Similarly, because of this bias, managers may be more likely to promote a salesperson who is performing at high levels in a region with a lot of demand rather than another who is performing at lower levels in a troubled region. And a senior IT leader may have more confidence in a new software engineer who seems to efficiently write code in an easy-to-learn programming language rather than one who is less efficient in a more complex language.

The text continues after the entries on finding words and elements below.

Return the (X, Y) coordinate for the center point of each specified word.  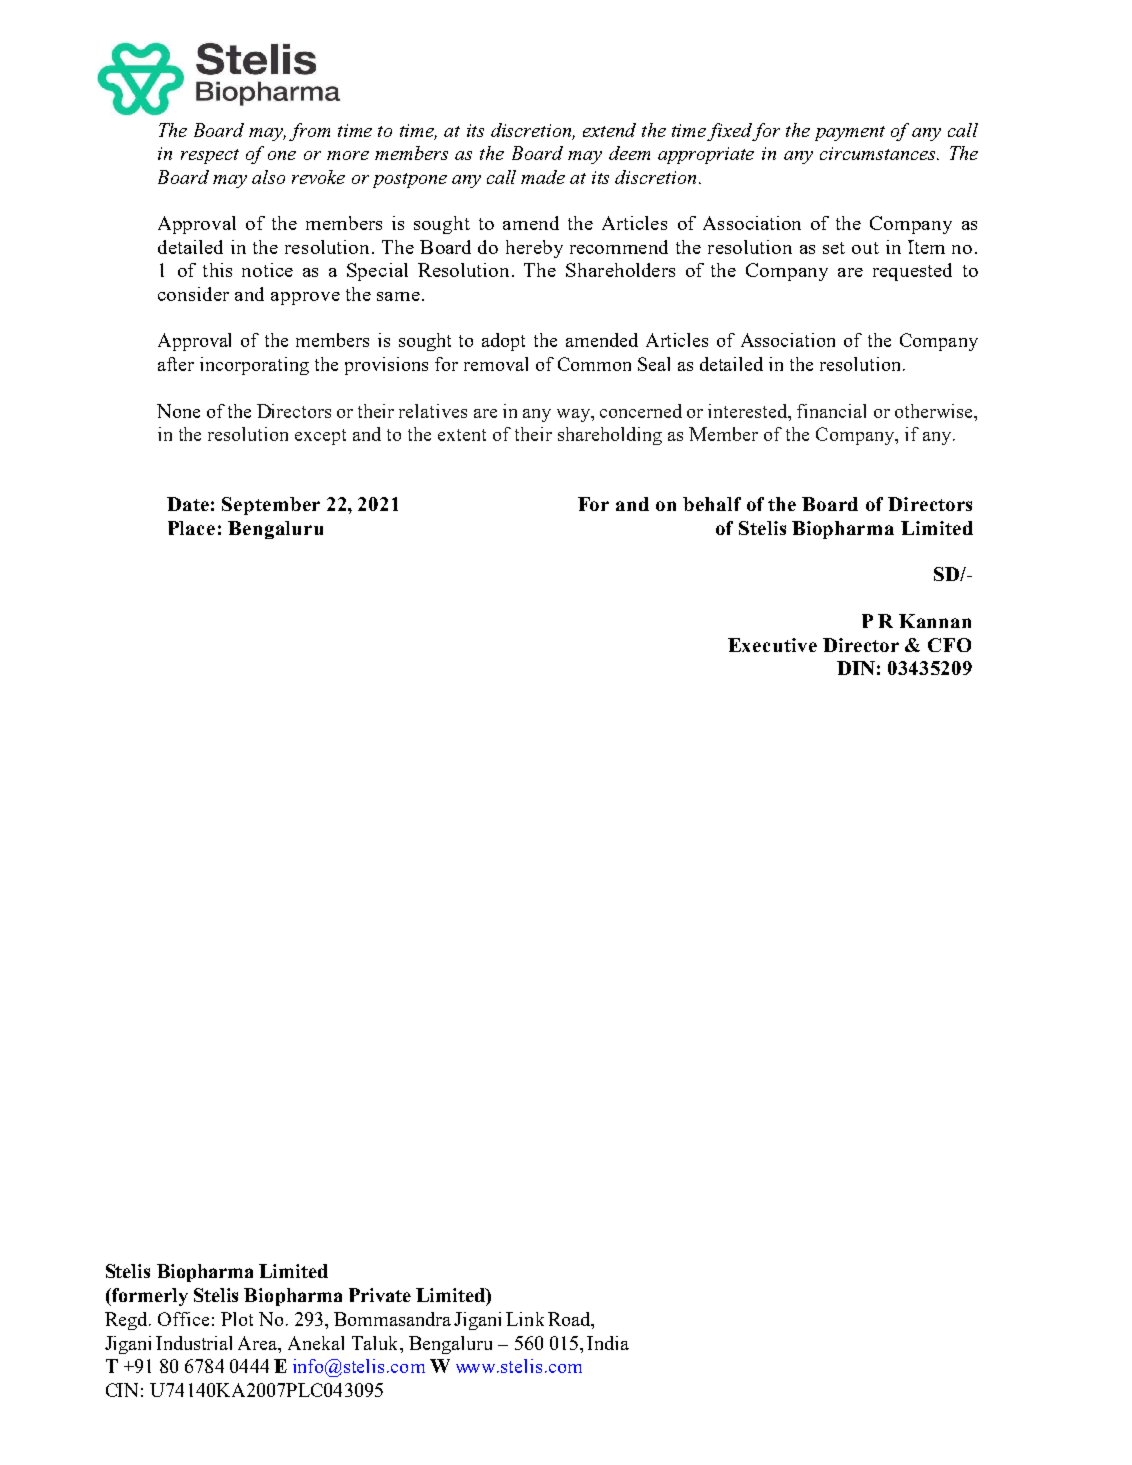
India (608, 1343)
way (574, 415)
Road (570, 1320)
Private (380, 1295)
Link (525, 1319)
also (268, 177)
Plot (237, 1319)
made (543, 177)
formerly (149, 1297)
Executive (772, 645)
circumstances (879, 153)
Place (191, 528)
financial (831, 411)
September (271, 506)
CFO (949, 645)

Given the pervasiveness of the correspondence bias in our decisions, how can we overcome it? We can do so by regularly applying a principle I discussed in my book that I call consider the source. There is a lot of value in carefully considering the information that enters our decision-making processes and that may bias how we evaluate our own actions and those of others. When making inferences about others, this principle leads us to ask important questions such as whether it is possible that situational factors are affecting the behavior or performance of the person we are evaluating and what such factors may be. The gut feeling you have about a person’s competence or skills may simply be an outcome of the correspondence bias. Being aware of this tendency and using the consider-the-source principle will likely make you a fairer and more accurate judge of others.
Paul: I realize this is a very broad question, but what is it that would be useful for people to know about “being human” within the context of working and living with others?
Francesca: Most of us know little about the functioning of our internal organs, such as our hearts and our kidneys—a fact we readily admit. When our bodies don’t function as we expect them to, we invest time and energy in learning more about how they work and trying to improve our health. By contrast, we approach our minds differently. We believe we understand exactly how our minds work. Even after our decisions lead to disappointing outcomes, we do not investigate what went wrong and try to find out how we might improve our thinking.
By identifying and accounting for flaws in human intuition, we can all make better decisions for ourselves and better understand the often-puzzling behaviors of our friends, colleagues, and peers. In addition, managers can help create better products and services for their customers and promote more productive environments for their employees. And policy makers can create more effective systems to help all of us stay on track.
Francesca Gino is a professor at Harvard Business School. Her research focuses on judgment and decision making, social influence, ethics, and creativity. Her studies have been featured on CNN and NPR, as well as in leading publications, including The Economist, the Financial Times, The New York Times, Scientific American, and Psychology Today. In 2009, the New York Times featured Gino’s research in the Ninth Annual Year in Ideas.